A Yardstick for internet empires

Women activists and politicians are not exempt from the demons that hide in the folds of socmed’s soiled pyjamas.
For representational purposes (Express Illustrations)
For representational purposes (Express Illustrations)

What company we keep! These social media pyjamas that we wear day in and day out, now more so because of the coronavirus stalemate, have made a travesty of our lives. Rumour mills, troll armies, mountebankery—where to begin? Think of their user base, they can give the top rankers in the world population stakes a good scramble for their yuans. They indeed are nations of sorts with legions of dedicated subjects just as countries have. Do they behave as governments at least pretend to, if not can we measure them against yardsticks of good behaviour?    

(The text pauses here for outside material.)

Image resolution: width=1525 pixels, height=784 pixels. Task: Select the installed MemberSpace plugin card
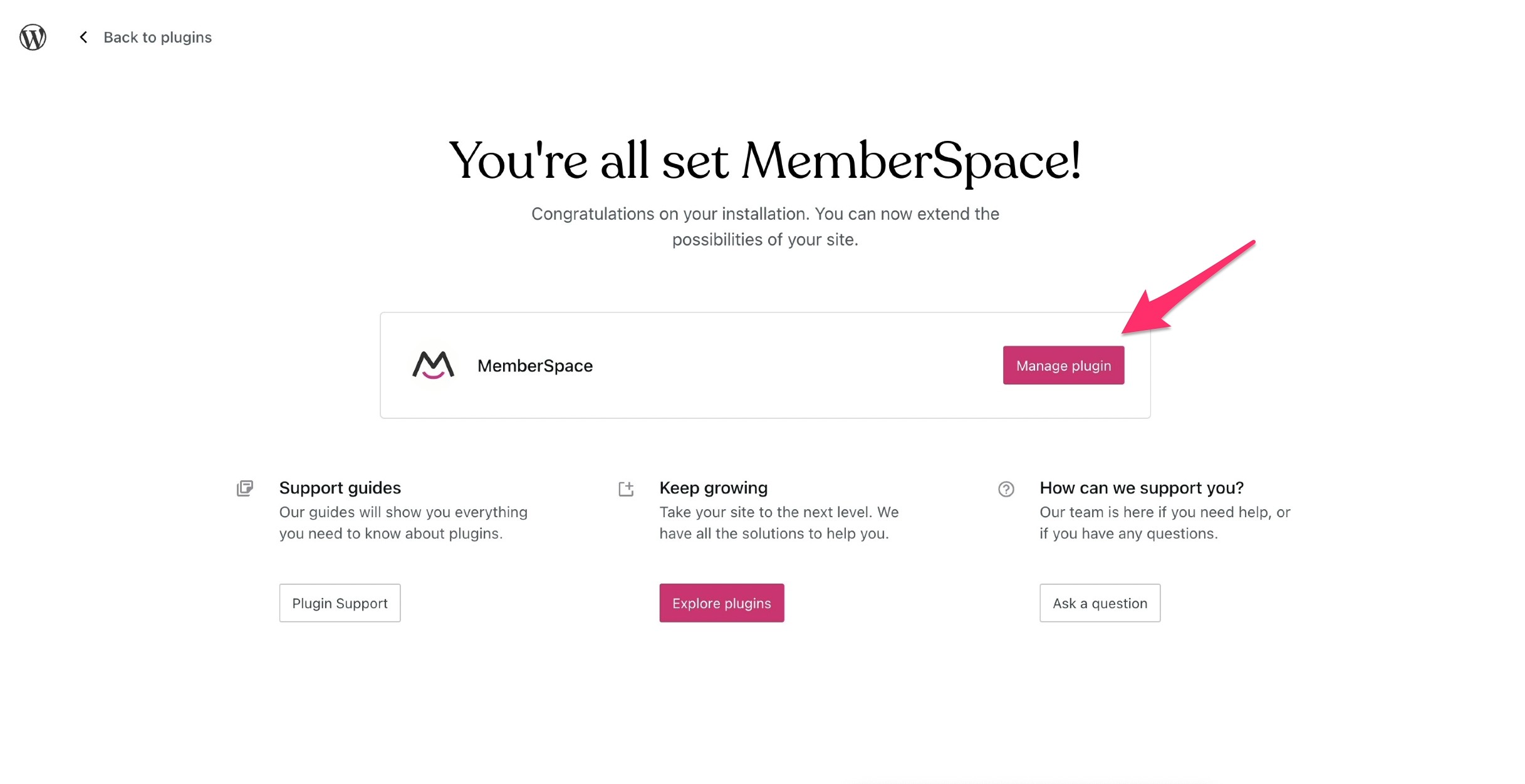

Though democracy has been falling out of fashion because it’s so last season and the fashion gurus of the planet are trying out new designs on us, we still harbour faint democratic expectations from the captains of social media, who founded empires on the internet. More so because, unlike early explorers, they profess to ‘empower’, help ‘build community’ and be a ‘force for the good’. Just look at the information sections of their websites and you get drenched in a waterfall of good intentions. ‘Free expression’, ‘civil liberties’; it would seem we are back in undergraduate political science class.

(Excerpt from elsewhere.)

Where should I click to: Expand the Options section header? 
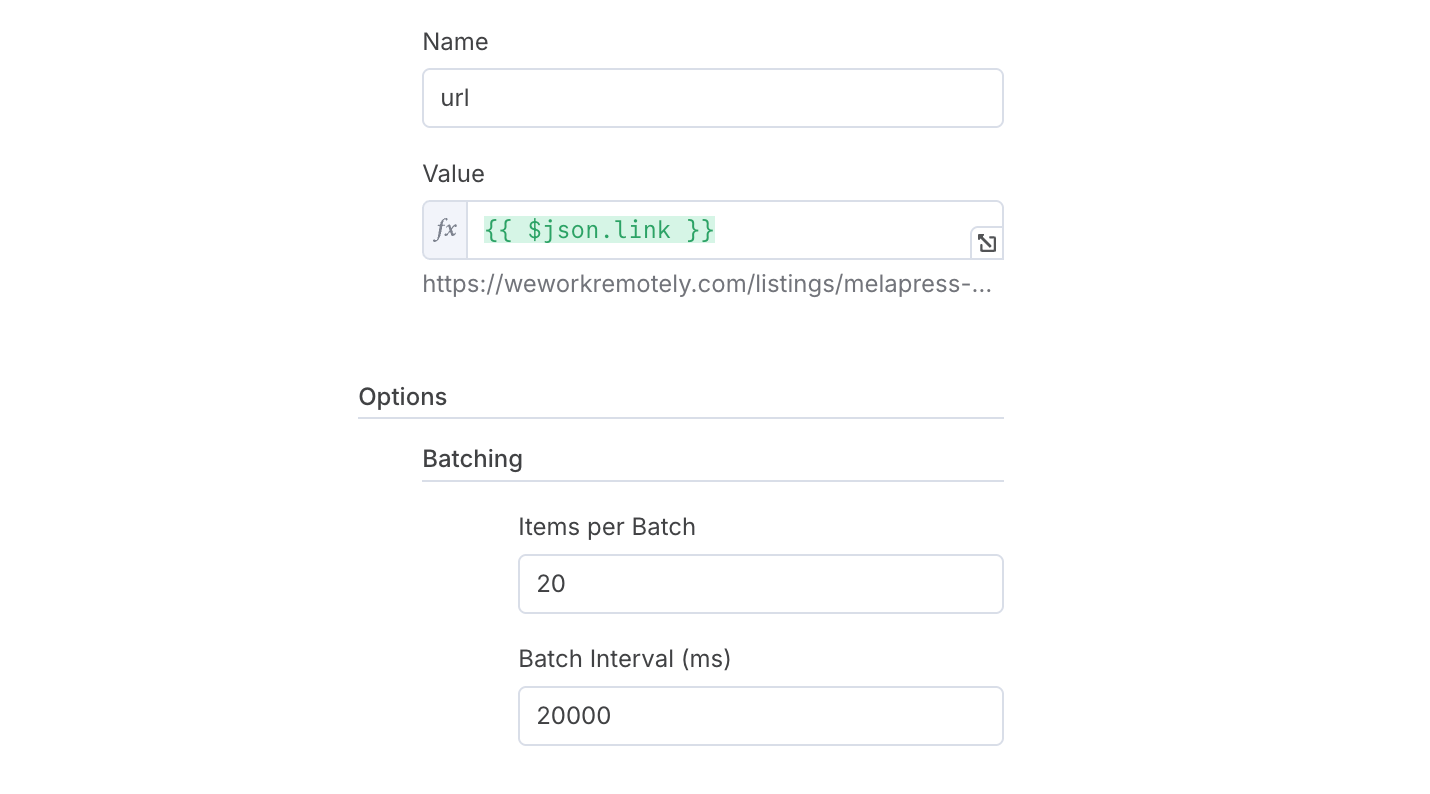[402, 396]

How does this translate on the ground? From being sewer pipes of outrage, to providing havens for digital lynch mobs and covert operators who love to tweak elections over shots of fiery spirits, these transcontinental zamindaris riding their algorithmic horses are trampling the very principles of fellowship and community they advertise.   How unfair! We paid our taxes by depositing our personal data and behavioural profiles to the care of their advertisers and they give potholed roads of belligerent opinion, post-truth and a bunch of quid pro quo ‘likes’ in return. Which electorate would tolerate this? 

When Hobbes and others were laying down the justifications for the social contract, it was rightfully argued that this will prevent the bellum omnium contra omnes—the war of all against all. But dressed in the colourful pyjamas of these online empires we find we are drawn into infinite battles and being subject to whiplashes of outrage, attacks and illiberalism, all of which defenestrate the concept of empowerment with the deftness of a flame-thrower.

Democracy Reporting International (DRI), an organisation which plays spoilsport by devising certain measures, cites a 2018 survey which found that nearly two-thirds of women journalists have been harassed or threatened online. Women activists and politicians are not exempt from the demons that hide in the folds of socmed’s soiled pyjamas. The same DRI report quotes another source which says close to 42 percent female parliamentarians ‘experienced extremely humiliating or sexually charged images of themselves spread on social media’.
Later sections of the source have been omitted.